Gordian distance and clasper surgery for links
Abstract
In 2000, Habiro introduced the notion of Ck-equivalence of knots and links. This geometric filtration is closely connected to finite type invariants, a class of invariants including Milnor's invariants. Shortly thereafter, Ohyama, Taniyama, and Yamada proved that Ck-equivalence, and by extension finite type invariants, say very little about the unknotting number by showing that any knot is at most one crossing change away from being Ck-trivial for any k∈ N. The same is not true for links, since the pairwise linking number gives a lower bound on unlinking and is an invariant of C2-equivalence. We prove that, aside from the linking number, the result of Ohyama, Taniyama, and Yamada extends to links: any n-component link with linking number zero can be reduced to a Ck-trivial link in at most n2 crossing changes.

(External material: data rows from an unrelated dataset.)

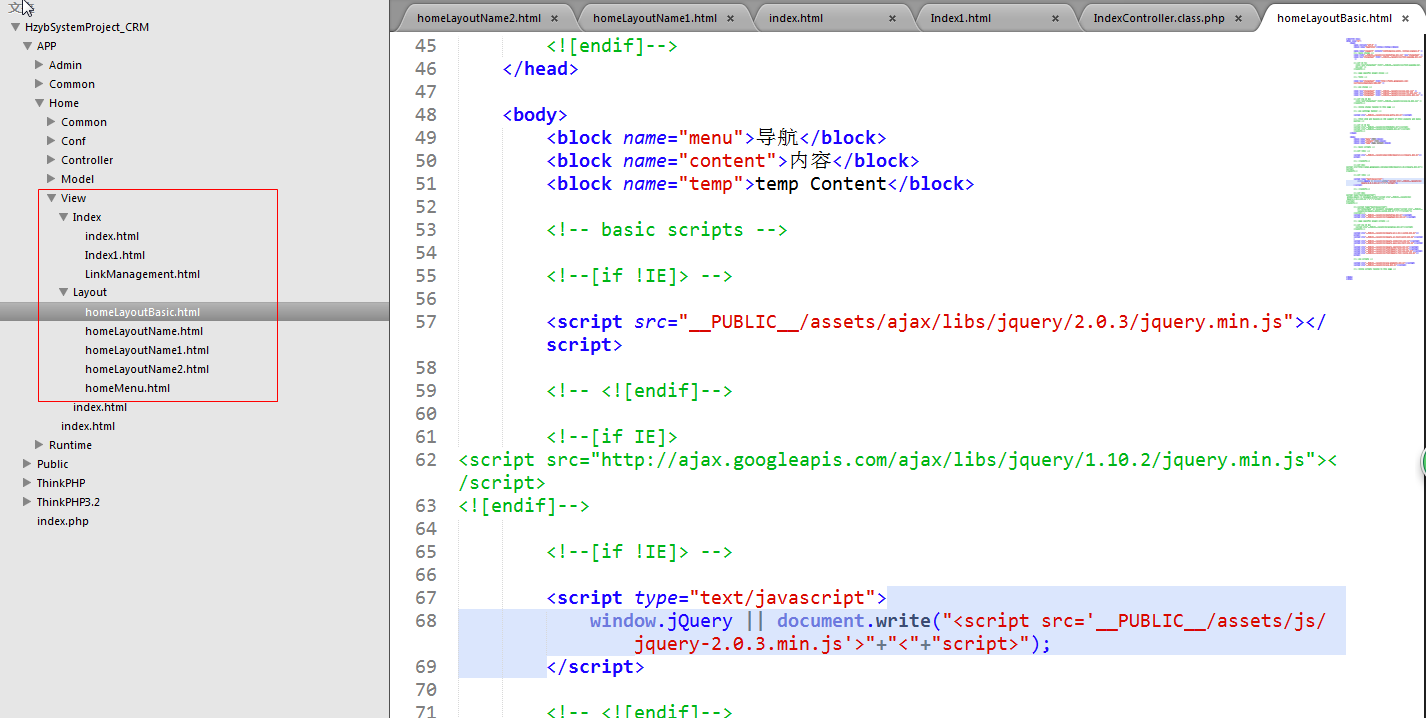Expand the Controller folder arrow
1426x718 pixels.
[52, 160]
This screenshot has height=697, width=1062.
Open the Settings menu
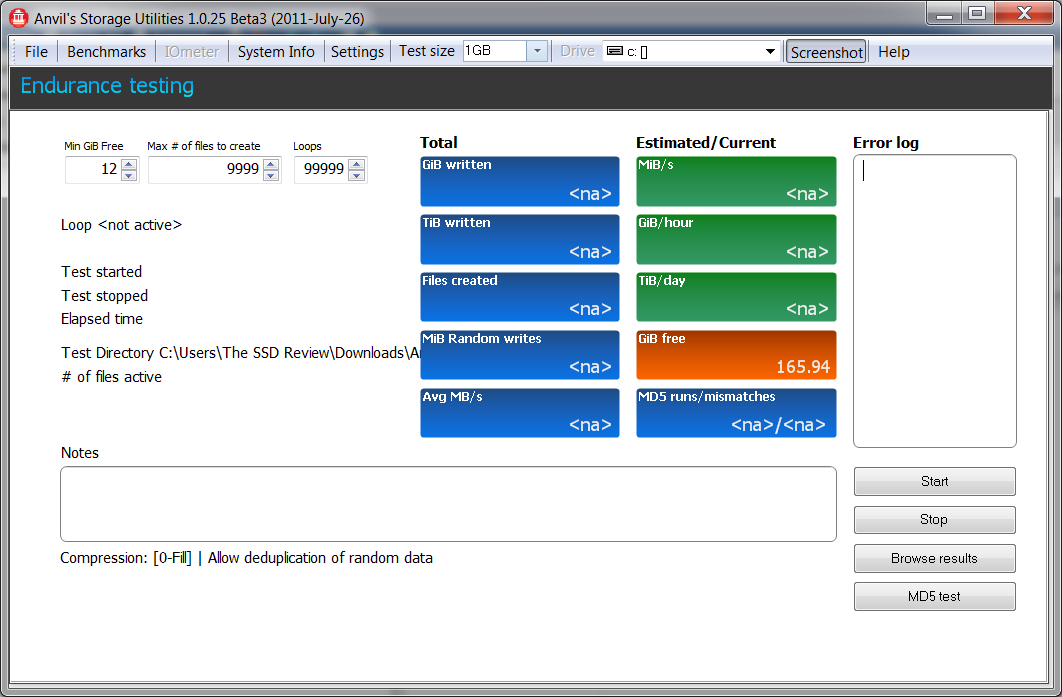(x=357, y=52)
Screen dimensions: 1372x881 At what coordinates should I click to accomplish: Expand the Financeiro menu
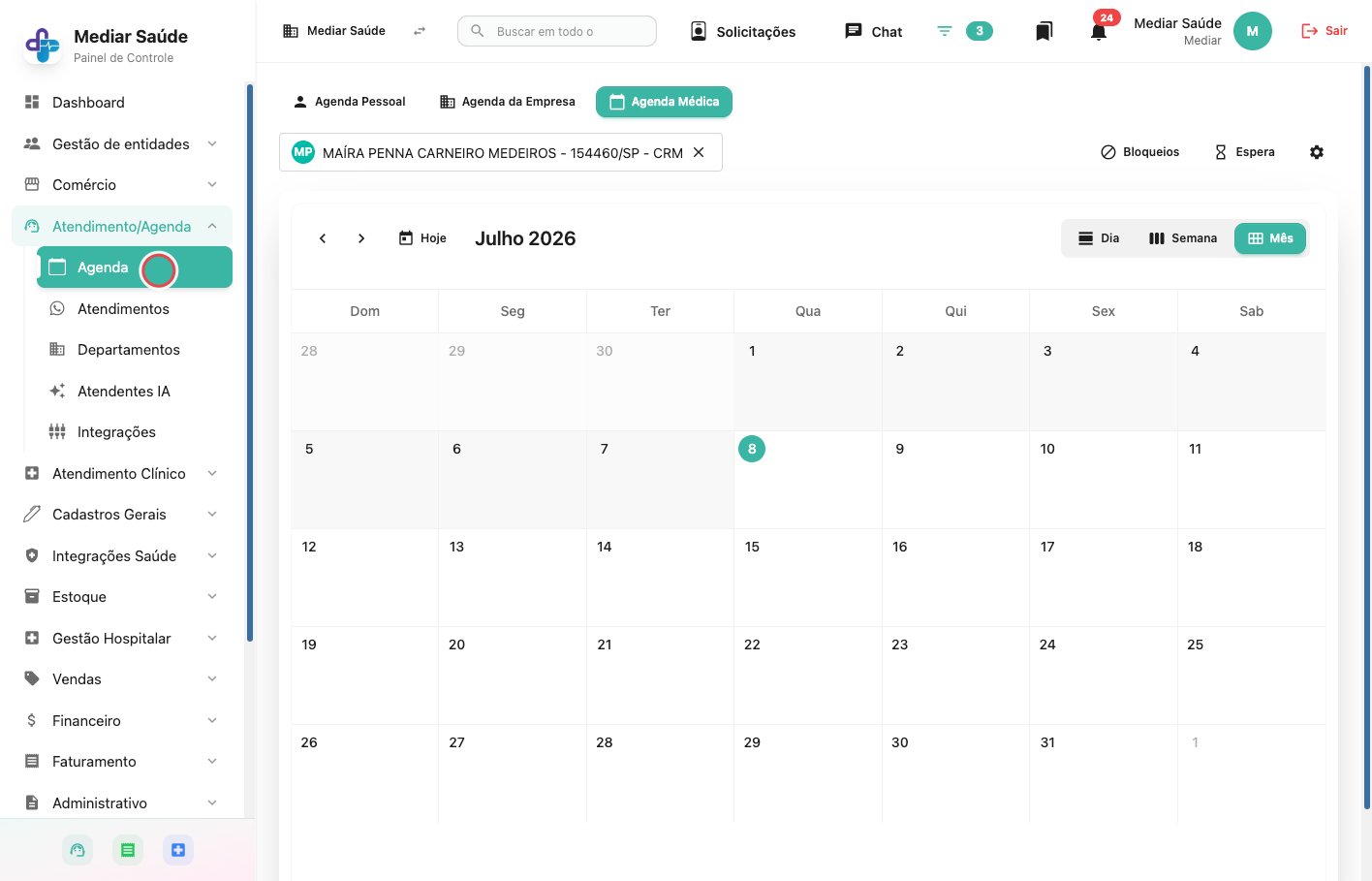pyautogui.click(x=121, y=720)

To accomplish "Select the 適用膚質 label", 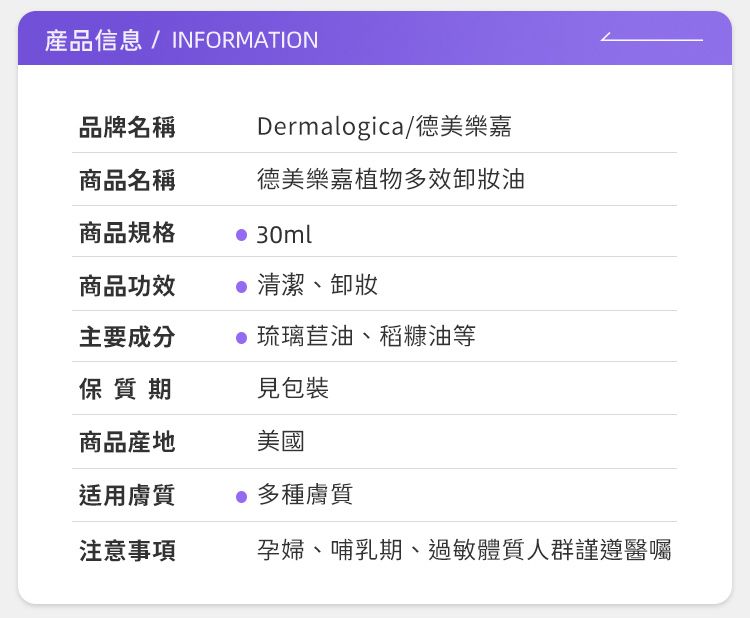I will coord(127,495).
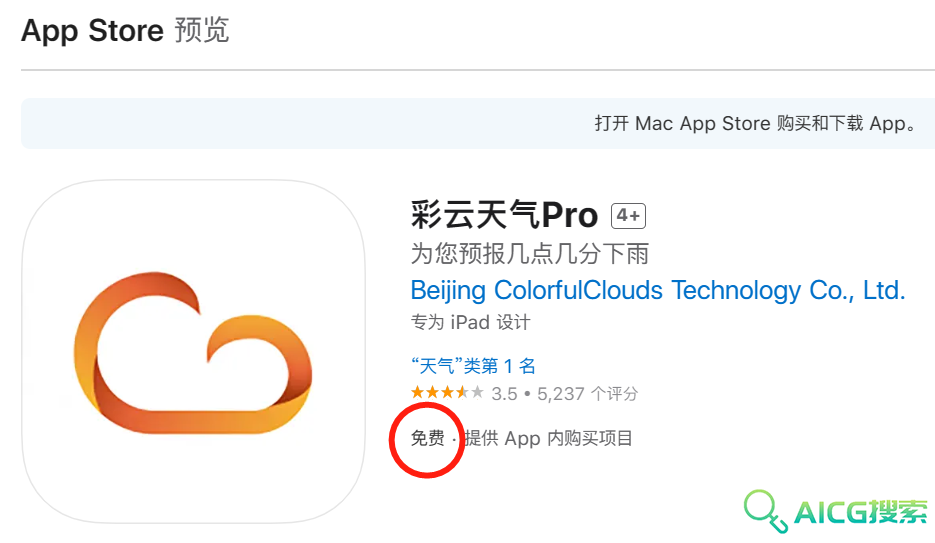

As a consequence, Milnor's invariants carry only limited information about the unlinking number. To establish a lower bound, we produce a sequence of n-component links for which the crossing change distance to a Ck-trivial link grows quadratically in n. Notably, these bounds are independent of the choice of k∈ N. Finally, we determine the exact number of crossing changes to a Ck-trivial link for links with nonzero linking numbers and where no component is Ck-trivial.